この職について11回目の春が来た。
傷口に塩を塗ったような1年
11回目の春が来たということは、今まで11世代の子たちを世の中に送り出してきたことになるわけだが、色んな意味で今年は一番辛い1年間だった。
というのも、この子達の就職活動が始まるというタイミングでコロナウィルス感染拡大になり、急遽オンライン授業ができるシステムを整えて、少しでも就職活動のアドバイスになるよう動画収録をして配信したり、資料を作ったり….できる限りの努力をしてきたつもりだったが、学生や保護者の学校に対する不信感が増え続け、クラスからも保護者からもサンドバッグ状態になり、もうこれ以上は立ち直れない…..というどん底まで落ちてしまったのだ。
今振り返ってみれば、学生も行き場のない怒りや不安を抱えながらナーバスになっていき、本来ならすぐに決着がつきそうなインターンシップも数ヶ月という長い間での就職活動を強いられることになった子もいて、とにかく心身ともに辛かったんだろうな…

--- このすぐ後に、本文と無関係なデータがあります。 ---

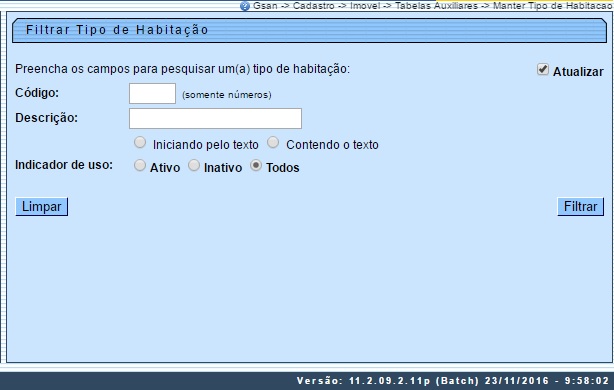Click the Versão status bar text
The height and width of the screenshot is (390, 614).
point(453,381)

まぁそういう意味でのサンドバッグという風に思えば少しは心が楽になる(笑)
傷口に塩を塗ったような辛さが続いたときも現場の人たちに相当支えてもらった、年を取れば取るほど弱くなっている気がする自分を気にしつつ、職場の人たちの存在にどれだけ救われているかを改めて感じる年でもあった。
不思議な儀式
それにしも卒業式という単なる儀式は、今までの辛さがすべて浄化されていくという錯覚にとらわれるのが不思議なところである。

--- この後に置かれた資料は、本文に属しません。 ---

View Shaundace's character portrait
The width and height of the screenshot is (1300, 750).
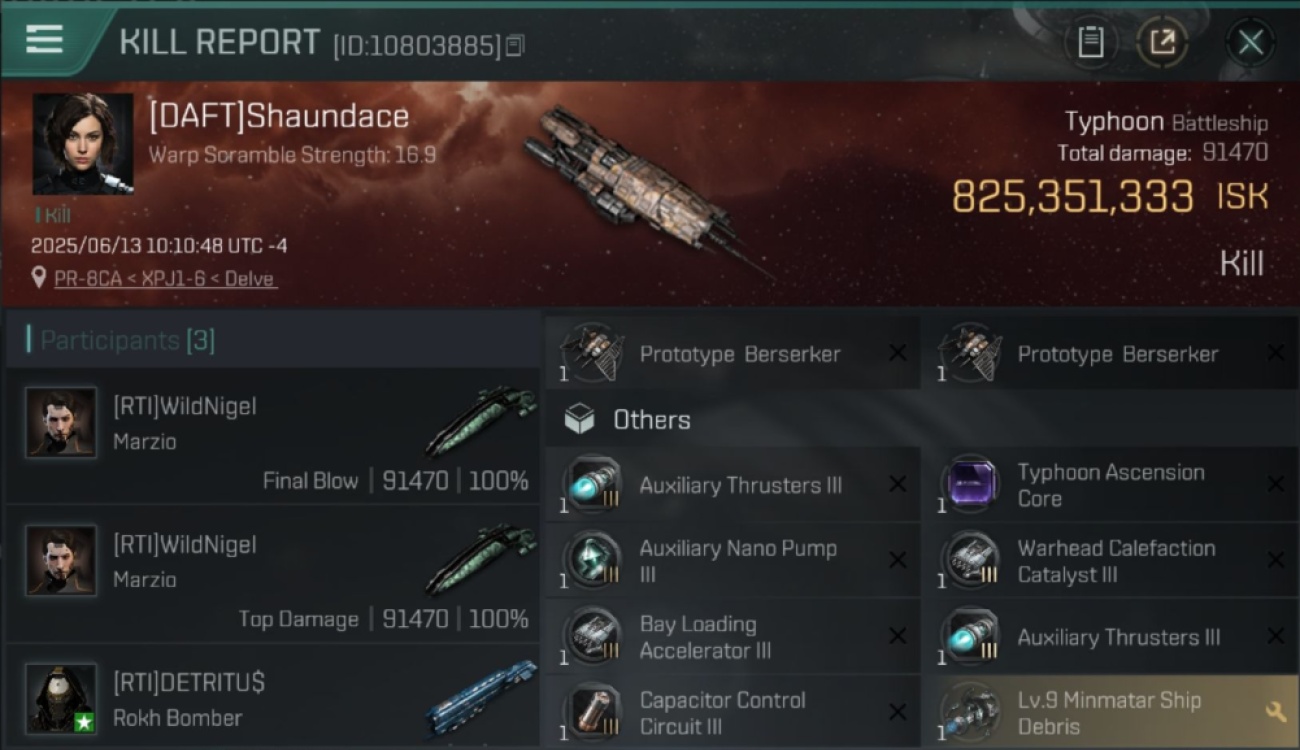coord(83,145)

どんなに争っても、どんなに文句を言われ続けても、どんなに風当たりが強くても、この日を迎えると決まって
「あぁ、これで良かったんだな、この仕事で良かったんだな」
そう思いながら、肩に背負っていた巨大な荷物が降ろされるのだ。
心のこもった手紙や記念にいただいた数々の贈り物を眺め、家族に見つからないようひっそりと涙と鼻水を垂れ流しながら酒を飲んでいる自分。
こうやって人間臭くこの職を続けていくことしかできない自分に、諦めと納得をしながら今年も卒業式が終わった。
んにしても、なんでこんな弱い人間が教職を続けてるんだろうか(笑)
春近づく
娘が学校の帰り道に桜の枝を拾って返ってきた、きっと嵐の突風で折れたのだろう。
我が家ももう少しで開花宣言ができそうだ。